Following administration, it is rapidly absorbed with a mean absolute bioavailability of about 50—60%. Peak plasma concentrations occur in 1 hour; higher peak plasma concentrations occur in young women (9 ng/mL) as compared to young men (5 ng/mL). Administration with food decreases absorption by about 25% with a mean delay in time to peak concentration of 15 minutes. Alosetron is distributed throughout the body and plasma protein binding is 82% over a concentration range of 20 to 4000 ng/mL.
An N-desmethyl metabolite was found in the plasma of all Japanese men studied and accounted for up to 30% of the dose in one subject when alosetron was administered with food.
Pregnancy And Lactation
The available data with alosetron use in human pregnancy are insufficient to draw conclusions about any drug-associated risks for major birth defects, miscarriage, or adverse maternal or fetal outcomes. In animal reproduction studies, no adverse developmental effects were observed with oral administration of alosetron during the period of organogenesis to pregnant rats at doses up to 40 mg/kg/day (about 160 times the recommended human dose based on body surface area) or to pregnant rabbits at doses up to 30 mg/kg/day (about 240 times the recommended daily human dose based on body surface area).[28382]
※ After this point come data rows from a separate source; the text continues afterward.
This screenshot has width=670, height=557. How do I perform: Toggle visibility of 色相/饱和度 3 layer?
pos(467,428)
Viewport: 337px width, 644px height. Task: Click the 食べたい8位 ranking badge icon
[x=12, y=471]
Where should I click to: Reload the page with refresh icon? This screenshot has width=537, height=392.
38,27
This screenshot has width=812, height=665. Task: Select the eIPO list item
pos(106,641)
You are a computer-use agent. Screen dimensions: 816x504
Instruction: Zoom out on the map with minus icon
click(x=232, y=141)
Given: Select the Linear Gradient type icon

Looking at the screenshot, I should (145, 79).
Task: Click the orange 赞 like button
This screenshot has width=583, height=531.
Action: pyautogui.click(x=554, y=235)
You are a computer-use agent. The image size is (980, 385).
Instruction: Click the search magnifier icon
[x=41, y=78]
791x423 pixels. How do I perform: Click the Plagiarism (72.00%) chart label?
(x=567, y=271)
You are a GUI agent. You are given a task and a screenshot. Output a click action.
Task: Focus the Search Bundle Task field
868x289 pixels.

There are no data regarding the presence of alosetron in human milk, the effects on the breastfed infant, or the effects on milk production. Alosetron should be used cautiously in lactating women; in general, use is recommended to be avoided during breast-feeding, given the risk of serious complications that may be possible in the infant from drug exposure (e.g., ischemic colitis). Alosetron and/or metabolites of alosetron are present in the breast milk of lactating rats. When a drug is present in animal milk, it is likely that the drug will be present in human milk. Monitor infants exposed to alosetron through breast milk for severe constipation and blood in stools.[28382] Consider the benefits of breast-feeding, the risk of potential infant drug exposure, and the risk of an untreated or inadequately treated condition in the mother. If a breast-feeding infant experiences an adverse effect related to a maternally ingested drug, healthcare providers are encouraged to report the adverse effect to the FDA.